3

I'm messing around with web scraping using requests and beautifulsoup and I'm getting some odd results when trying to loop through multiple pages of message board data by adding 1 page number each loop.

The below code is an example where I'm looping through page 1 on the message board and then page 2. Just to check myself, I'm printing the URL I'm hitting and then the first record found on that page. The URLs look to be correct but the first post is the same for both. But if I copy and paste those two URLs, I definitely see a different set of content on the page.

Can anyone tell me if this is a problem with my code or if it has something to do with how the data is structured on that forum that is giving me these results? Thanks in advance!

from bs4 import BeautifulSoup

import requests

n_pages = 2
base_link = 'http://tigerboard.com/boards/list.php?board=4&page='

for i in range (1,n_pages+1):
    link = base_link+str(i)
    html_doc = requests.get(link)
    soup = BeautifulSoup(html_doc.text,"lxml")
    bs_tags = soup.find_all("div",{"class":"msgline"})
    posts=[]
    for post in bs_tags:
        posts.append(post.text)
    print link
    print posts[0]

>     http://tigerboard.com/boards/list.php?board=4&page=1
>     52% of all websites are in English, but  - catbirdseat MU - 3/23/17 14:41:06
>     http://tigerboard.com/boards/list.php?board=4&page=2
>     52% of all websites are in English, but  - catbirdseat MU - 3/23/17 14:41:06
mizzou541
  • 35
  • 5
  • `posts` is a list of posts on the current page, not a cumulative list of all posts seen so far. – John Gordon Mar 23 '17 at 20:05
  • @JohnGordon Yeah in my original code, I define the list "posts" outside the main loop so I get a running record of everything but for troubleshooting purposes, I moved it inside so I could refresh after each page. – mizzou541 Mar 23 '17 at 20:17
  • Using `range(2, n_pages + 1)`, one also obtains only the results from the first page. I tried various ways to avoid a redirect, such as `requests.get(link, allow_redirects=False)` and what has been discussed e.g. [here](http://stackoverflow.com/a/20475712/6009280) and [here](http://stackoverflow.com/questions/24897373/how-to-use-beautifulsoup-to-get-redirect-html), but no success thus far. – Spherical Cowboy Mar 23 '17 at 21:04

1 Answers1

3

The implementation of the website is bogus. For some reason, it requires the specific cookie PHPSESSID to be set, or it won't return another page than the first page, regardless of the page parameter.

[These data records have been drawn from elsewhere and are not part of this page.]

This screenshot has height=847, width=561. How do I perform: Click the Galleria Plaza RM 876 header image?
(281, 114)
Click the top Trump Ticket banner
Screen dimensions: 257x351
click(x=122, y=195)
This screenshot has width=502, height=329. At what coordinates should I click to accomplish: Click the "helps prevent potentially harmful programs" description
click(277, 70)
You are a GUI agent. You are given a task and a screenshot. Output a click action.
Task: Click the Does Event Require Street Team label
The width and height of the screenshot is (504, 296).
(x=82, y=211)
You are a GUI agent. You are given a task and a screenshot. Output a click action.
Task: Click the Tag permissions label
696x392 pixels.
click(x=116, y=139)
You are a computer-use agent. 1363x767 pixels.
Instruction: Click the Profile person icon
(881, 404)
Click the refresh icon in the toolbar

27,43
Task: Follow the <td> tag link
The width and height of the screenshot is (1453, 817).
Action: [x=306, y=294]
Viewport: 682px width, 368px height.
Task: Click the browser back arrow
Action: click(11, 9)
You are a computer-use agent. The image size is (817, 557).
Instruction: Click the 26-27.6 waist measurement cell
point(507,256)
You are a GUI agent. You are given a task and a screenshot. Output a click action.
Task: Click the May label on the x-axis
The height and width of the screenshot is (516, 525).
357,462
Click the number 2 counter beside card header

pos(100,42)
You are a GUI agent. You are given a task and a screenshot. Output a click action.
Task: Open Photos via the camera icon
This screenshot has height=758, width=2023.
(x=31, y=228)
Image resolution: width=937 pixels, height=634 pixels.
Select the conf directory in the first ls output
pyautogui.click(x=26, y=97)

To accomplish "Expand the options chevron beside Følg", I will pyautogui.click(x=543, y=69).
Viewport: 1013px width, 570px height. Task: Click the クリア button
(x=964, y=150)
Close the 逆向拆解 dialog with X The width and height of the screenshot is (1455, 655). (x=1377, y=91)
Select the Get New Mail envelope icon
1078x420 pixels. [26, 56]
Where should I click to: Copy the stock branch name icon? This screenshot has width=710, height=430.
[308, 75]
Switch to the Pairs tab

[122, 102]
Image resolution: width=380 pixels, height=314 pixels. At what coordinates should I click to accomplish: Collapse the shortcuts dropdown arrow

Setting this cookie fixes the problem:

from bs4 import BeautifulSoup

import requests

n_pages = 2
base_link = 'http://tigerboard.com/boards/list.php?board=4&page='

for i in range (1,n_pages+1):
    link = base_link+str(i)
    html_doc = requests.get(link, headers={'Cookie': 'PHPSESSID=notimportant'})
    soup = BeautifulSoup(html_doc.text,"lxml")
    bs_tags = soup.find_all("div",{"class":"msgline"})
    posts=[]
    for post in bs_tags:
        posts.append(post.text)
    print link
    print posts[0]

Another solution would be to use a session because the first request (of the first page) will set the cookie to a real value and it will be sent in later requests.

It was fun to debug!

Antoine Bolvy
  • 3,281
  • 1
  • 23
  • 39